About the Artist
The art of Fife based, Scottish artist Reinhard Behrens inhabits a mythical world of snow and ice, of eastern mystery, and of found objects and ideas which transcend time and place.
Born in Germany 1951
1971 – 78 Hamburg College of Art
1979 – 80 German Academic Exchange Grant for Post graduate Course in Drawing and Painting at Edinburgh College of Art
1982 – 84 Part-time Lecturer Edinburgh College of Art
1986 Full-time Lecturer Grays School of Art, Aberdeen
1989 – 92 President of Society of Scottish Artists
1995 - Lecturer, Duncan of Jordanstone College of Art and Design
Since 1987 Lives and works in Pittenweem, Fife
Awards
1980 Andrew Grant Major Award, Edinburgh College of Art
1981 & 1986 Educational Institute of Scotland Award (SSA & RSA)
1983 Benno Schotz Award
1985 IBM Award (SSA)
1987 Scottish Arts Council Major Bursary
1991 Paisley Drawing Biennale
1998 Noble Grossart Painting Prize
2011 Creative Scotland Bursary
Solo Exhibitions
1982 Edinburgh College of Art Henderson’s Gallery, Edinburgh
1984 Glasgow School of Art Printmaker’s Workshop, Edinburgh
1985 Smith Art Gallery and Museum, Stirling
1986 An Lanntair Gallery, Stornoway Artspace Gallery, Aberdeen
1987 McLaurin Art Gallery, Ayr Open Eye Gallery, Edinburgh
1988 Seagate Gallery, Dundee Pier Arts Centre, Orkney
1989 Open Eye Gallery, Edinburgh
1991 Barrack Street Museum, Dundee
1992 Galerie Gehring, Frankfurt Aberdeen Art Gallery
1993 St. Andrews Festival, University of St. Andrews Open Eye Gallery
1996 Arts in Fife Bus Tour,
Campo Sant Chapel, Ghent
Crawford Arts Centre, St. Andrews
Galerie Claude Andre, Brussels
1997 Kirkcaldy Museum and Art Gallery
1999 Roger Billcliffe Gallery, Glasgow
2000 Pittenweem Arts Festival
2004 Byre Theatre, St. Andrews
2005 Methil Heritage Centre, Fife
2006 Marischal Museum, University of Aberdeen
Bonhoga Gallery, Shetland
2008 Open Eye Gallery, Edinburgh
43 Years of Expeditions into Naboland
In 1975 when I was working as a draughtsman for the German Archaeological Institute in Turkey on the site of historical Pergamon and suffering from the ill effects of a mild sun stroke I chanced upon a newspaper that reported a collision between a Turkish submarine and a Swedish cargo ship. The photographs reminded me of a toy submarine that I had found the previous year on the German North Sea coast. The only word in that Turkish newspaper that I could read was the name of the damaged ship: NABOLAND.

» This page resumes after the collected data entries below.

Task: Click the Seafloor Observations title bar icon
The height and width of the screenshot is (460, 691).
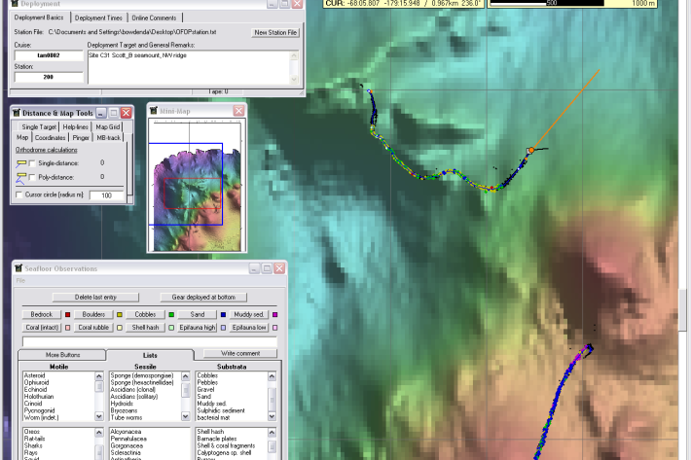Action: click(x=18, y=268)
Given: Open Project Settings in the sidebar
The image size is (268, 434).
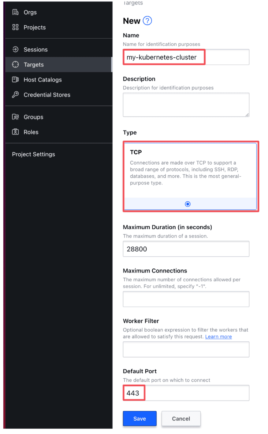Looking at the screenshot, I should 34,154.

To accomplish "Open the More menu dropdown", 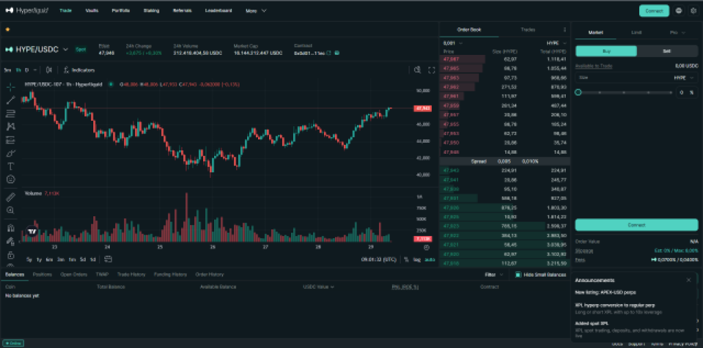I will click(x=255, y=11).
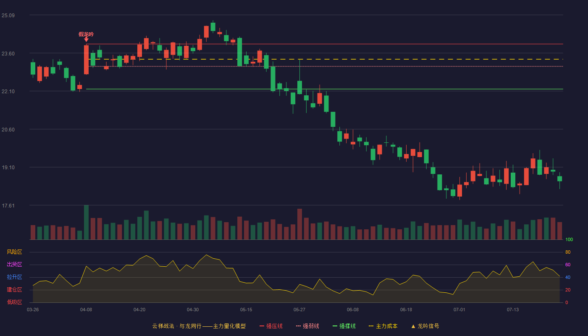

My feaverish condition inspired me to combine this name with the image of my found toy : In years to come my little tin submarine would explore the unknown continent of “Naboland”. Like the archaeologists around me I would use found objects as proof of the existence of Naboland.
My move to Scotland in 1979 to take up a post graduate course in Drawing and Painting at Edinburgh College of Art gave me access to the rich visual resources of the former British Empire and the explorations of the Edwardian era in particular. My joining of the Edinburgh University Mountaineering Club made it easy to feel like a member of Scott’s desperate party struggling for the South Pole and to explore the wilderness of the Scottish countryside through the goggles of the little tin mariner battling through the white outs of the Cairngorm plateau.

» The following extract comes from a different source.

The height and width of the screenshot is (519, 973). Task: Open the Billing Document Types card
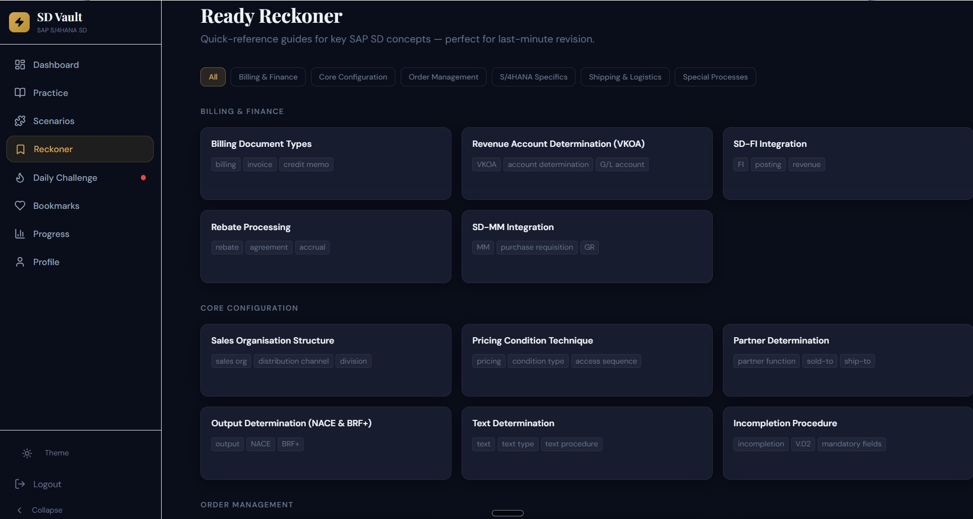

The ready sense of humour and appreciation of oblique perspectives that I encountered in Scotland was not a small element in the growing success of my artistic vision that has sustained me and over the last four decades I expanded my original “Naboland the North” chapter by the following regions of my parallel world:
Naboland – The Origins of Golf
Naboland – Across the Desert
Naboland – The Last Yeti
Naboland – The Italian visits
Naboland – A Flemish Excursion
Naboland – The Viking Connection
All these manifestations of “Naboland” have taken the form of drawings, paintings, prints and installations. For the last 10 years I have been working on the creation of a brief animation entitled “Naboland News” that will, in it’s Pathe News documentary style give final evidence of the existence of NABOLAND.